The Fifth Circuit began its analysis by considering the artificial impairment of the unsecured class, and whether the accepting vote of that class could satisfy the requirements of section 1129(a)(10). The court recognized the split between the Eighth and Ninth Circuits as to whether section 1129(a)(10) distinguishes between artificial and economically driven impairment. The Eighth Circuit (in Matter of Windsor on the River Associates, Ltd.) holds that section 1129(a)(10) recognizes impairment only to the extent it is driven by economic "need," while the Ninth Circuit holds that the statutory language requires no particular degree of impairment and permits no inquiry into a debtor’s motivation for creating an impaired class. The court then examined its own precedents, noting that it had yet to stake out a clear position on the question.

The court expressly rejected the Eighth Circuit, and "join[ed] the Ninth Circuit in holding that section 1129(a)(10) does not distinguish between discretionary and economically driven impairment." The court disagreed with the Eighth Circuit’s reasoning, saying, "[b]y shoehorning a motive inquiry and materiality requirement in section 1129(a)(10), Windsor warps the text of the Code, requiring a court to ‘deem’ a claim unimpaired for purposes of section 1129(a)(10) even though it plainly qualifies as impaired under section 1124." It further noted that "Windsor’s motive inquiry is inconsistent with section 1123(b)(1), which provides that a plan proponent ‘may impair or leave unimpaired any class of claims,’ and does not contain any indication that impairment must be driven by economic motives." (Emphasis in opinion.) The court concluded that the statutory provisions "must" be read literally, and doing so here, the court held that an artificially impaired class should be treated no differently from a class impaired as a result of economic necessity.

The court then moved to the question of the debtor’s motives, stating that "a plan proponent’s motives and methods for achieving compliance with the voting requirement of section 1129(a)(10) must be scrutinized, if at all, under the rubric of section 1129(a)(3), which imposes on a plan proponent a duty to propose its plan in good faith." Good faith should be evaluated in light of the totality of the circumstances, bearing in mind the underlying purposes of the Bankruptcy Code.

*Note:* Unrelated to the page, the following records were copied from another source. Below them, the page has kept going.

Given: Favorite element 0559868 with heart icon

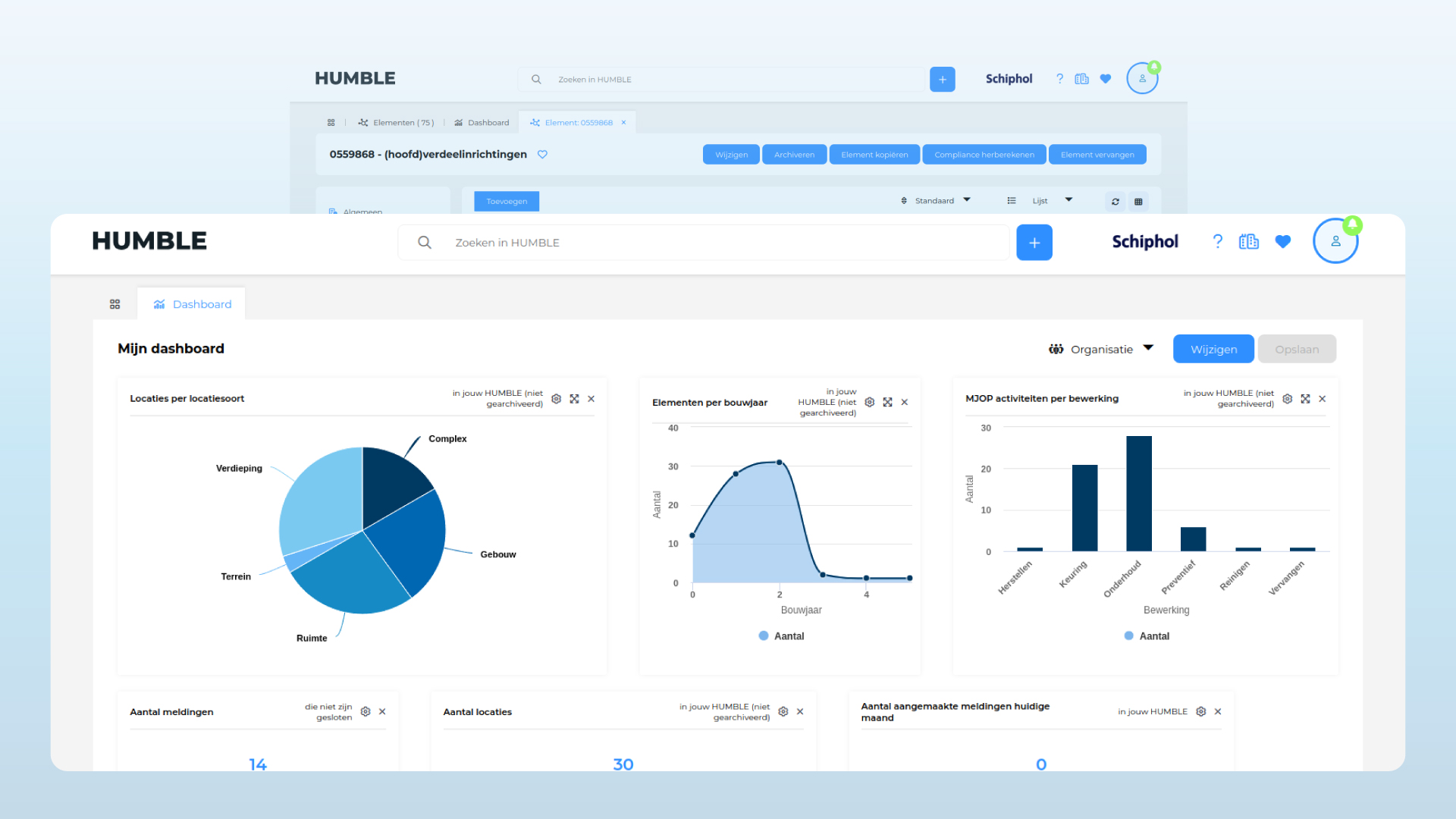Looking at the screenshot, I should tap(542, 155).
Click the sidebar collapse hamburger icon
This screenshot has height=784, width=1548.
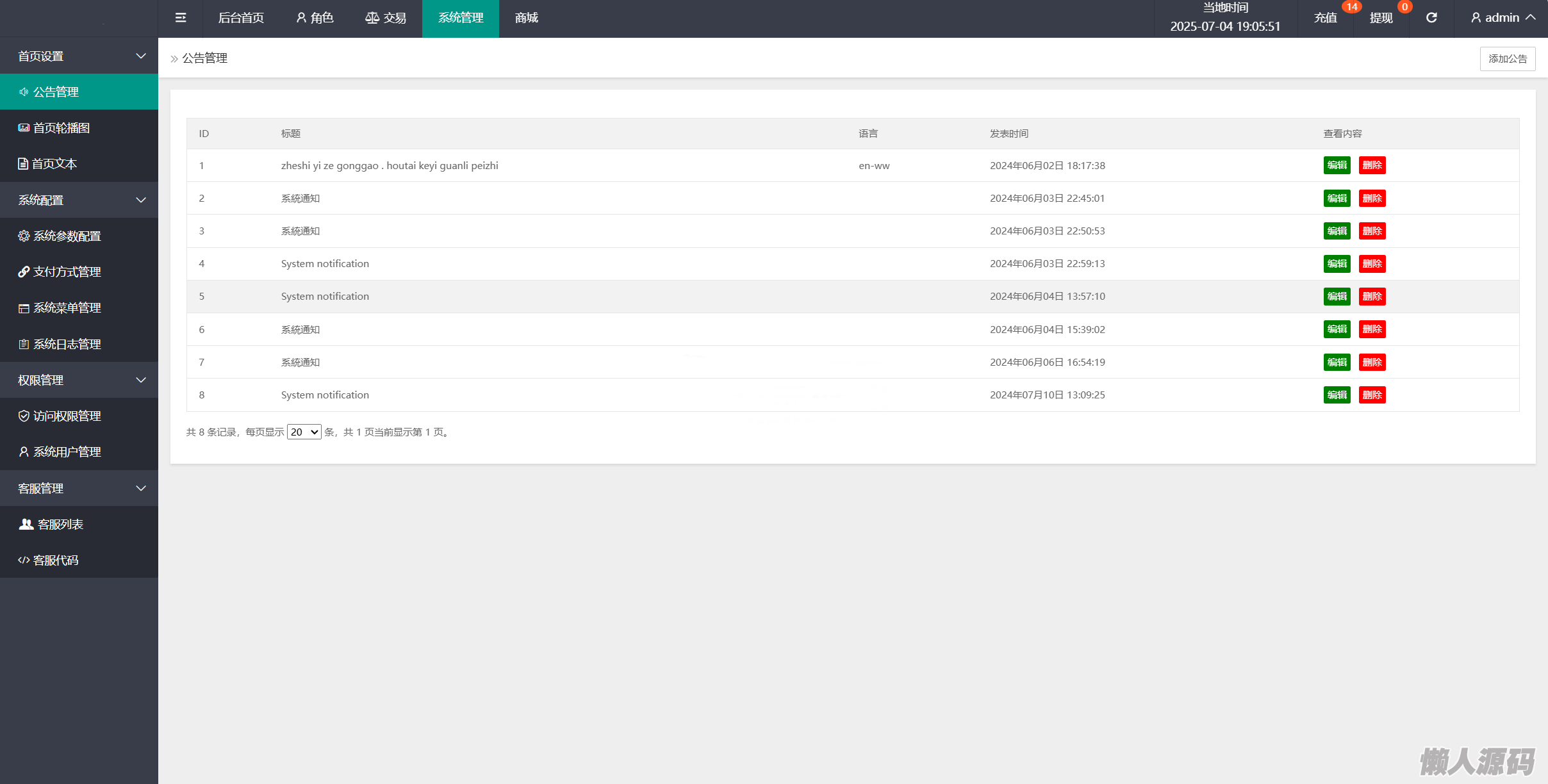[181, 18]
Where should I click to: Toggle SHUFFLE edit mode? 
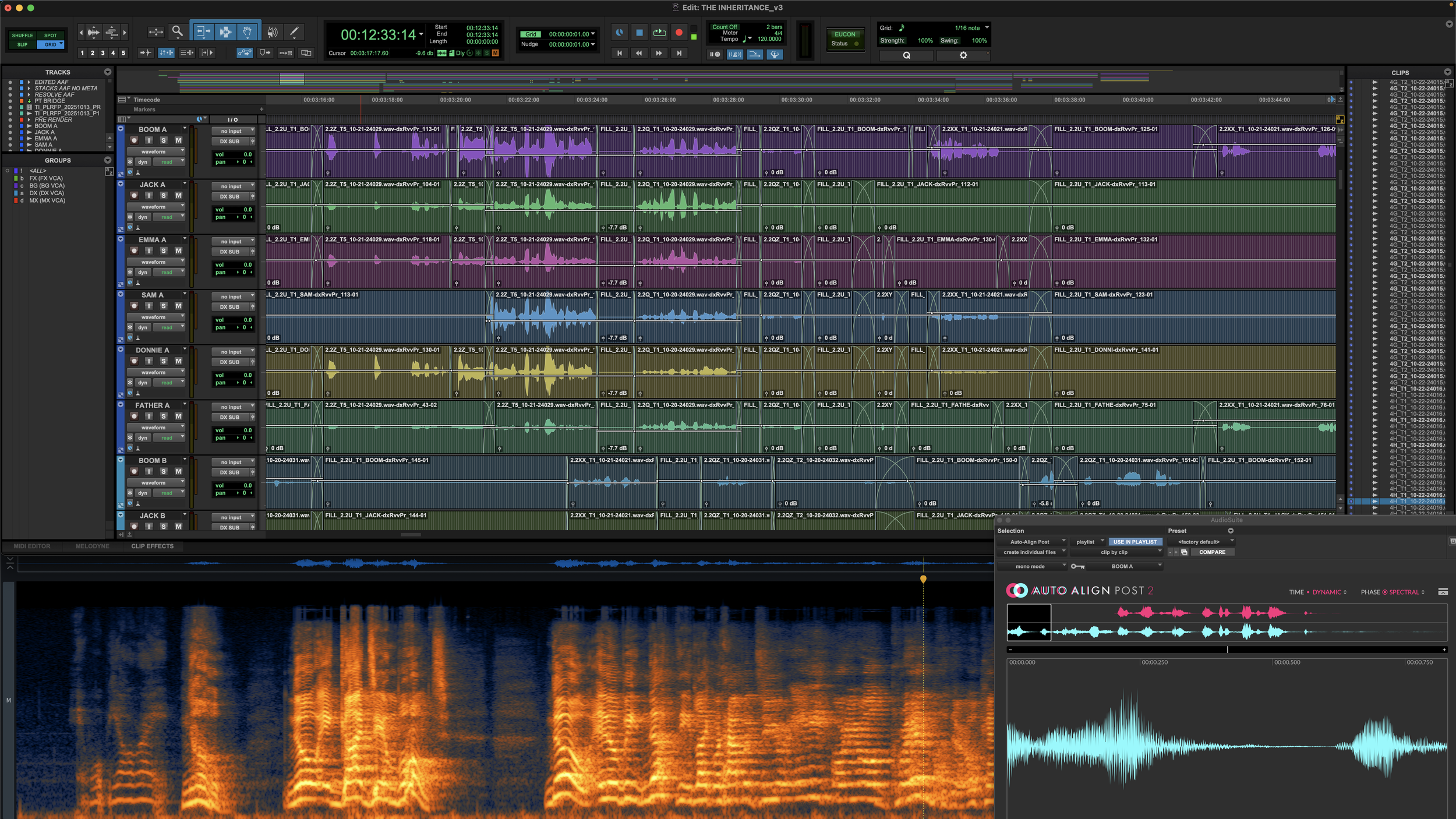click(23, 36)
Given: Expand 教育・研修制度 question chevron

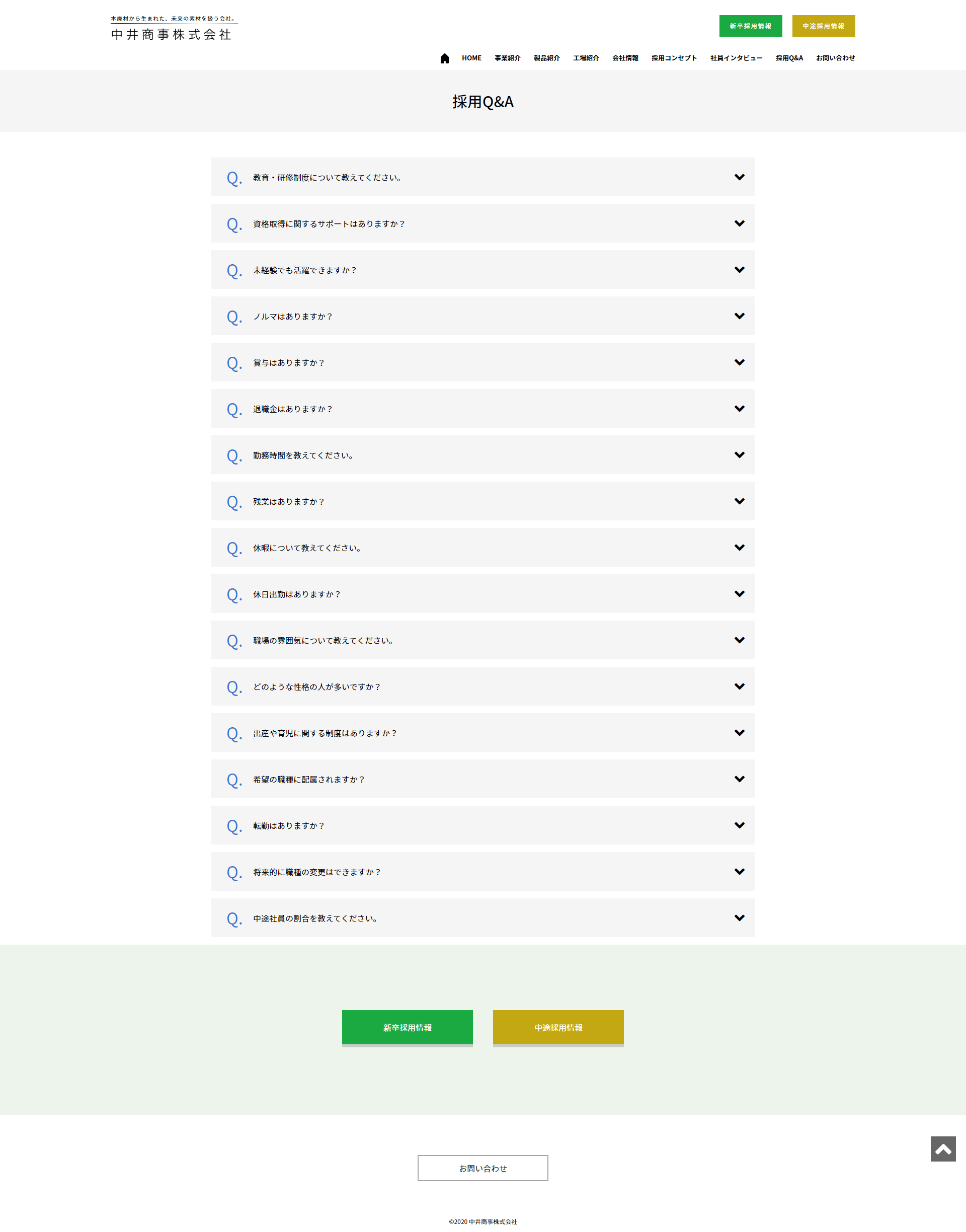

Generally, where a plan is proposed with the legitimate and honest purpose to reorganize and has a reasonable hope of success, the good faith requirement is satisfied.

The court, reviewing the bankruptcy court analysis only for clear error, could not conclude that the court clearly erred. The court affirmed that a single-asset debtor’s desire to protect its equity can be a legitimate chapter 11 objective. The court emphasized, however, that its decision did not circumscribe the factors bankruptcy courts may consider in evaluating good faith questions, and that artificial impairment does not "enjoy a free pass from scrutiny under section 1129(a)(3). Ultimately, the section 1129(a)(3) inquiry is fact-specific, fully empowering the bankruptcy courts to deal with chicanery."

PRACTICAL CONSIDERATIONS

This court removed the question of a debtor’s class impairment motivation from section 1129(a)(10), and placed it squarely in the good faith requirement of 1129(a)(3). Determining good faith is a fact-specific analysis, requiring a court to examine all relevant circumstances. The court noted that "it bears mentioning that Western here concedes that the trade creditors are independent third parties who extended pre-petition credit to the Village in the ordinary course of business. An inference of bad faith might be stronger where a debtor creates an impaired accepting class out of whole cloth by incurring a debt with a related party," especially if there is evidence of a sham. In this case, the court disregarded the fact that the accepting class was owed only $60,000 and was artificially impaired by receiving their payments over a three-month period (where the debtor could have paid these creditors in full at the effective date), while Western was owed more than $30 million. Courts in the Fifth Circuit will still analyze artificial impairment cases closely, but this decision makes clear that courts may be able to analyze facts in a light more favorable to debtors.